Elliot Budd, who works as a snake catcher in the northeastern city in Queensland, received two calls in the past two weeks to remove snakes that had snuck their way into people's toilets.
"The first snake was 3 meters long (9.8 feet) and the second one was 2.4 meters (7.8 feet)," he told CNN over the phone.
"The first one I got, the house was being renovated so it was a few tradesmen working there that came across it. I was definitely a bit surprised when it was in the toilet," Budd said.
It was a particularly tricky case to remove as the snake had a firm grip on the toilet's S-bend, he said. Budd finally got it out after unbolting the toilet.
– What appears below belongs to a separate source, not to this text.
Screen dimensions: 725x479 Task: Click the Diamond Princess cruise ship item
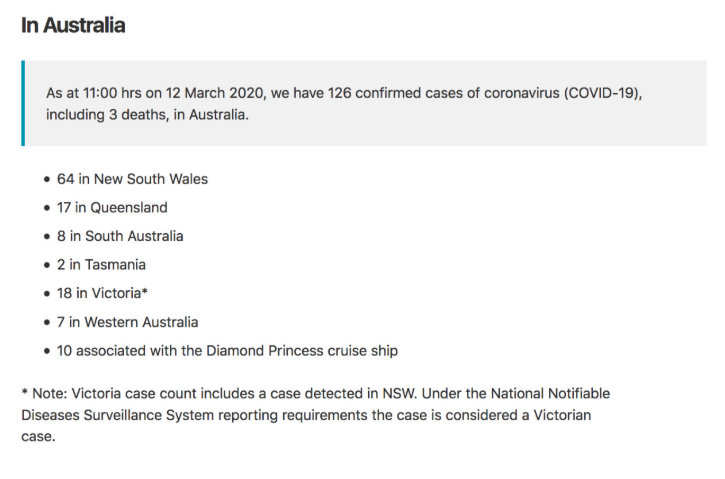(x=227, y=351)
When he was called in a second time for a 'snake-in-a-toilet' situation, he thought somebody was pranking him.
"It was on the 12th. That one the lady told me on the phone that it was in the toilet. At first, I thought maybe somebody was just having a joke after the first one. I didn't think I'd see two of them in the toilet. The lady very much wanted to get it out," he said.
Budd believes the snakes, both non-venomous carpet pythons, are getting through open doors and windows.
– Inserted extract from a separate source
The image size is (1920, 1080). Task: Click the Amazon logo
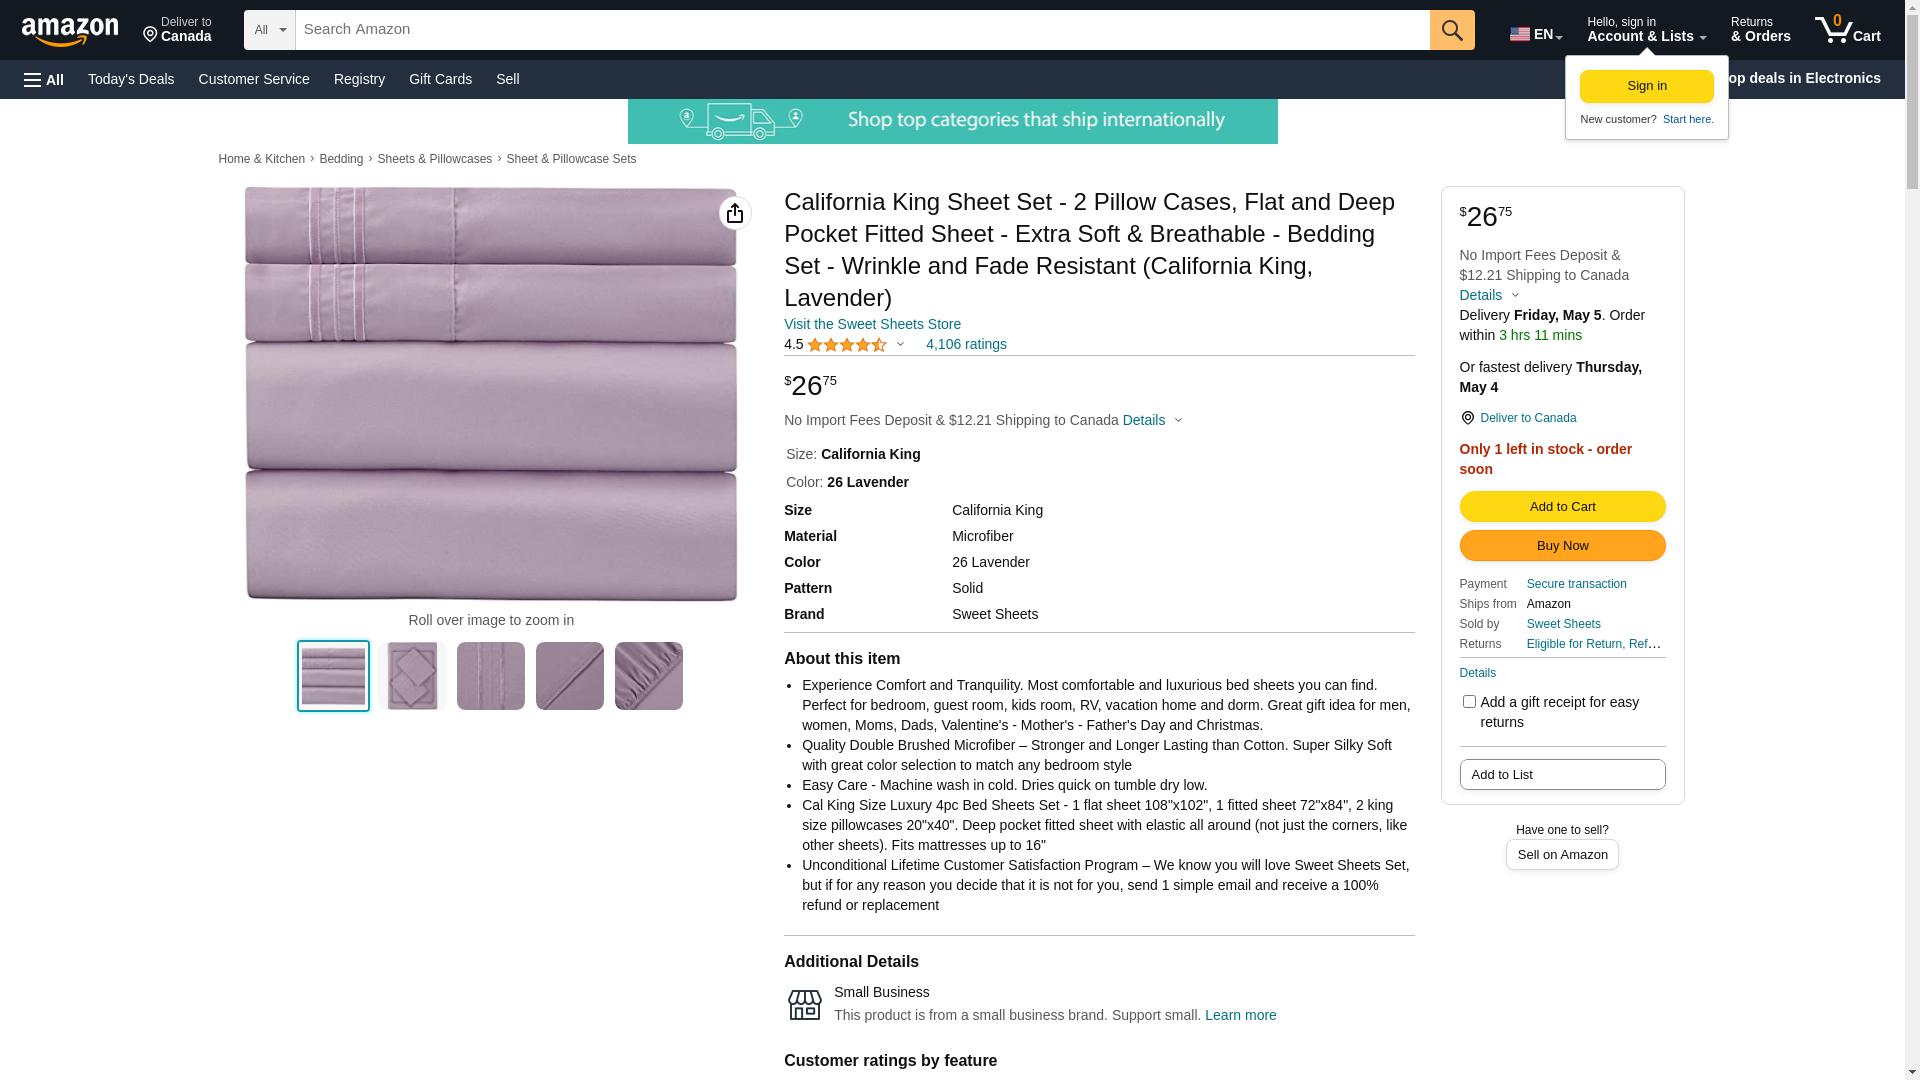click(70, 31)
"I'm not a plumber but it's very unlikely for them to come up through the pipes," he said.
"I wouldn't say it's common but it does happen," Budd said. "All the other snake catchers have been doing it for 15 to 20 years and some of them haven't had one in the toilet themselves."
Looking for water
As for why? Budd believe it's the dry spell the region is experiencing right now that's driving the animals to hide out in people's toilets.
"It just comes down to the fact that it's really dry right now and they're looking for water and it is mating season right now," he said.
"They are using a lot more energy than they normally would so they need more water. They're non-venomous these snakes. They aren't considered dangerous. They're not something to fear but it's best if you come across them to leave them alone."